- [Passage to read]:

As I was looking through the bookcase for my poetry books I ran across my Cherry Ames books. When I was growing up there wasn’t much young adult literature available; The Bobsy Twins, Nancy Drew, and The Hardy Boys were the standard reading series, but I loved the Cherry Ames series. As a child I wanted to be a nurse, and Cherry Ames was a nurse. She was a nurse who had a lot of job variety and a nurse who solved mysteries. The series started with Cherry Ames, Student Nurse and after her graduation she becomes Cherry Ames, Army Nurse. Whether Ms. Ames had a short attention span or had an awesome networking system, each book is based on her new nursing position. She was Camp Nurse, Flight Nurse, Private Duty Nurse, Visiting Nurse, Cruise Nurse, Mountaineer Nurse, and Night Supervisor. There were more in the set, but these are the only titles I can remember.
I loved every book and very much wanted to be a nurse. Cherry was pretty, perky, and popular, and I wanted to be that, too. The books were set in a time when nurses wore the traditional white cap, white uniform, white stockings, and white shoes. I coveted that white cap. Actually, I think I wanted to be a nurse just so I could wear the cap and uniform! I was so enthralled with this character and wanting to be a nurse that I can remember the first time I met an actual living, breathing, working nurse. I almost swooned!
When I outgrew the series my parents encouraged me to be altruistic and donate the books to the school library. At the time I was proud to do so, but in hind site I wish I still had those books. A few years ago I stumbled across a copy of Cherry Ames, Student Nurse in an antique store in Stillwater, Minnesota, and scooped it up. After reading it I ordered a few others I found on Amazon.com. I discovered (is it discovering when I don’t remember the detail or is it rediscovering because I must have known the information when originally reading the book?) the first books were set during World War II!! I knew the books would be dated but hadn’t remembered them being that “old.”

Stored data entries:
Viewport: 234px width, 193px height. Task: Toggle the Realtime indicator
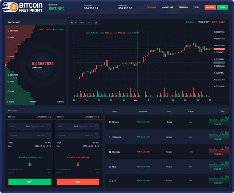pyautogui.click(x=190, y=22)
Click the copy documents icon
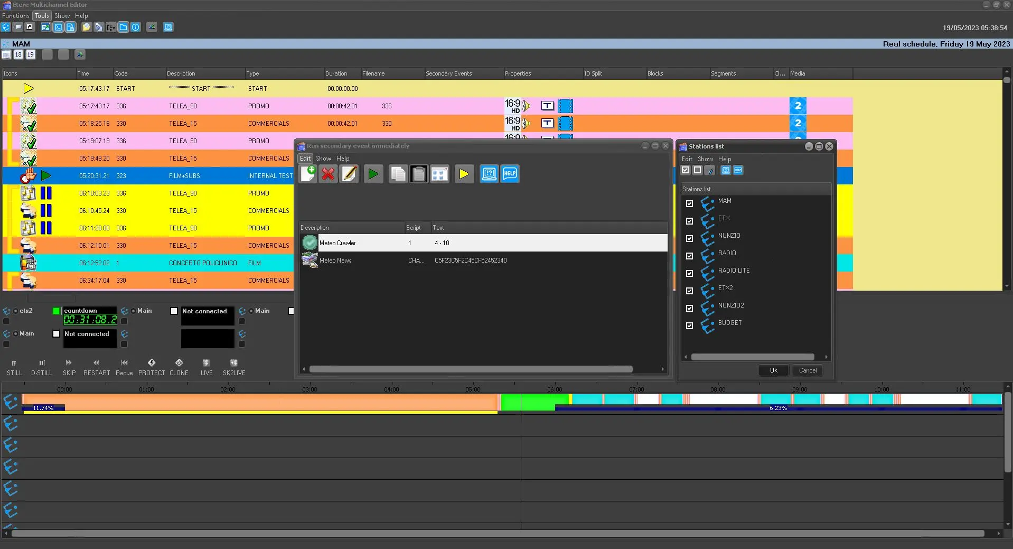The height and width of the screenshot is (549, 1013). (398, 174)
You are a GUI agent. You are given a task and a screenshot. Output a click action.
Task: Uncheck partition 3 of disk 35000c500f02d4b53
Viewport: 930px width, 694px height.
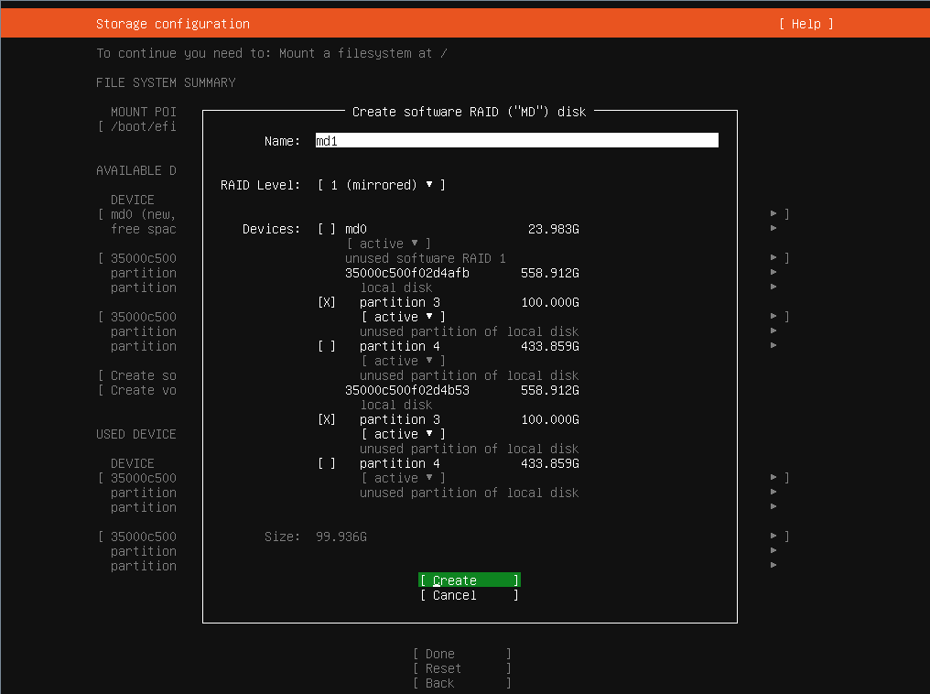point(327,419)
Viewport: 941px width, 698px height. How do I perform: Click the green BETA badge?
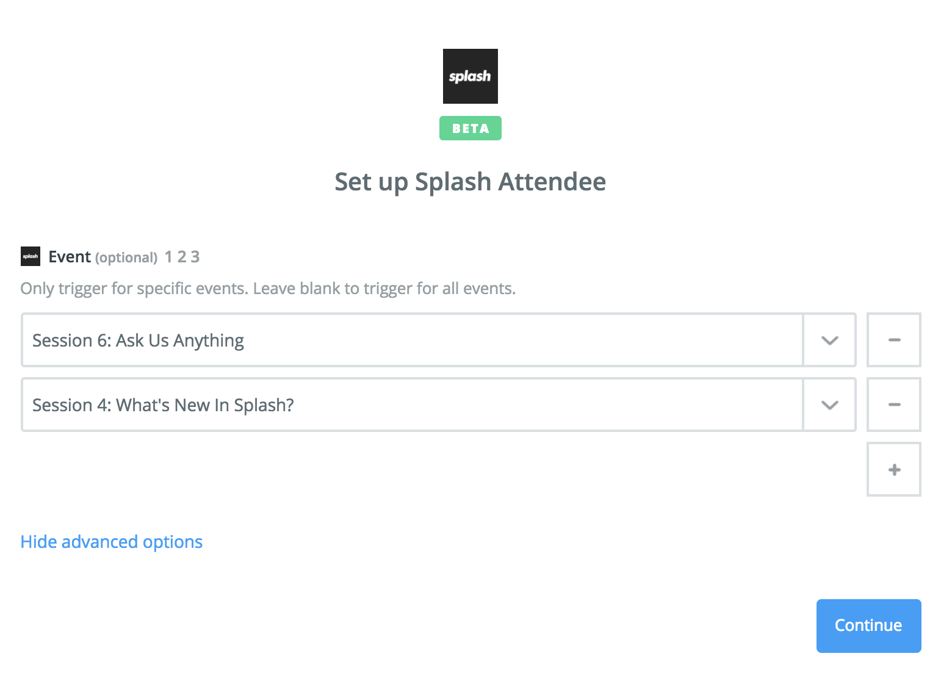click(471, 128)
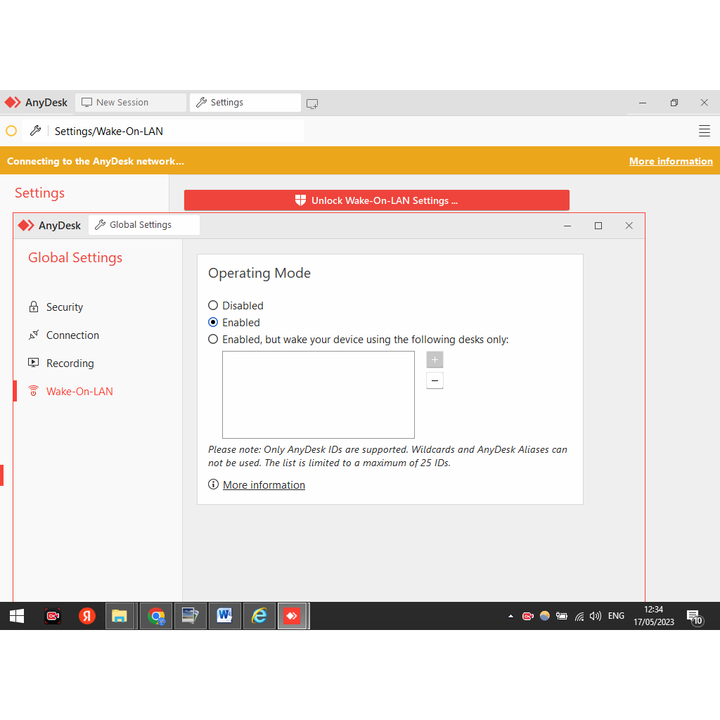
Task: Select the Disabled operating mode
Action: [213, 306]
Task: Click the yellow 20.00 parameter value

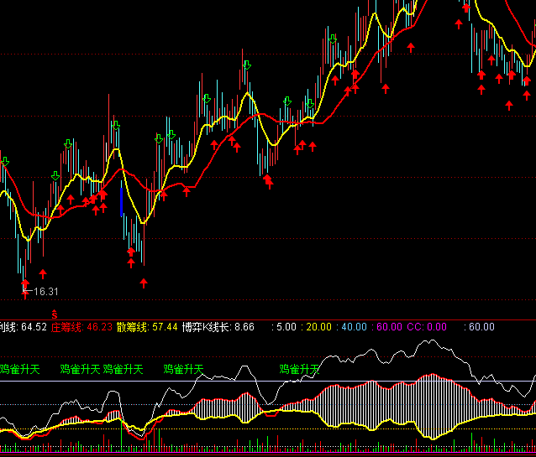Action: click(319, 326)
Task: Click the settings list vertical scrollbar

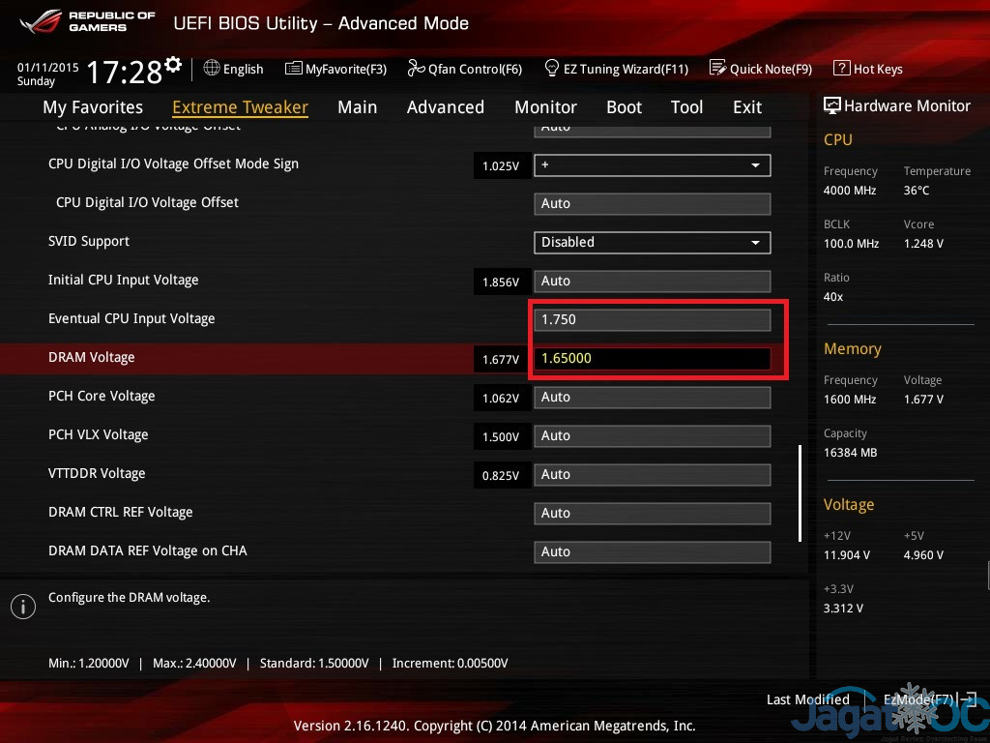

- [Problems and tasks]:
1: Answer these questions about the passage on the Cherry Ames books.
(a) What did the writer want to be as a child?
(b) Where did the writer find a copy of Cherry Ames, Student Nurse?
(c) During which war were the first books set?
2: Decide whether each statement agrees with the passage on the Cherry Ames books. Answer yes or no, and quote the words that settle it.
(a) The writer still has the original books from childhood.
(b) The series began with Cherry Ames, Student Nurse.
(c) The writer ordered more of the books from Amazon.com.
3: Write the next part of the passage on the Cherry Ames books, starting after its final sentence.

- [Task-by-task outputs]:
1:
(a) A nurse.
(b) In an antique store in Stillwater, Minnesota.
(c) World War II.

2:
(a) No: "my parents encouraged me to be altruistic and donate the books to the school library"
(b) Yes: "The series started with Cherry Ames, Student Nurse"
(c) Yes: "After reading it I ordered a few others I found on Amazon.com."

3:
I did not become a nurse. My mother pointed out that I didn’t have the “nurse” qualities of empathy and patience and at the time, that was true. I was not bothered by blood, could handle emergency situations, was intelligent, but I was not patient. To continually listen to people complain about aches and pains, to listen to their demands and remain a compassionate caregiver would have been a stretch for me. But, damn, I sure would have looked good in that white cap!
Literature has come a long way. When I graduated from high school women became nurses, teachers, or secretaries. In today’s world young women have endless career opportunities and the literature available for young readers reflects this. But, even though I didn’t become a nurse, and didn’t have many literary role models, Cherry Ames was an assertive, intelligent, independent woman (always surrounded by attentive males, she followed her career rather than a man) who allowed me to dream about a worthy career. And the stories are able to hold my attention upon rereading them 40 years later; a history lesson, a visit to my childhood, a fictional character who still pops up in my adult life.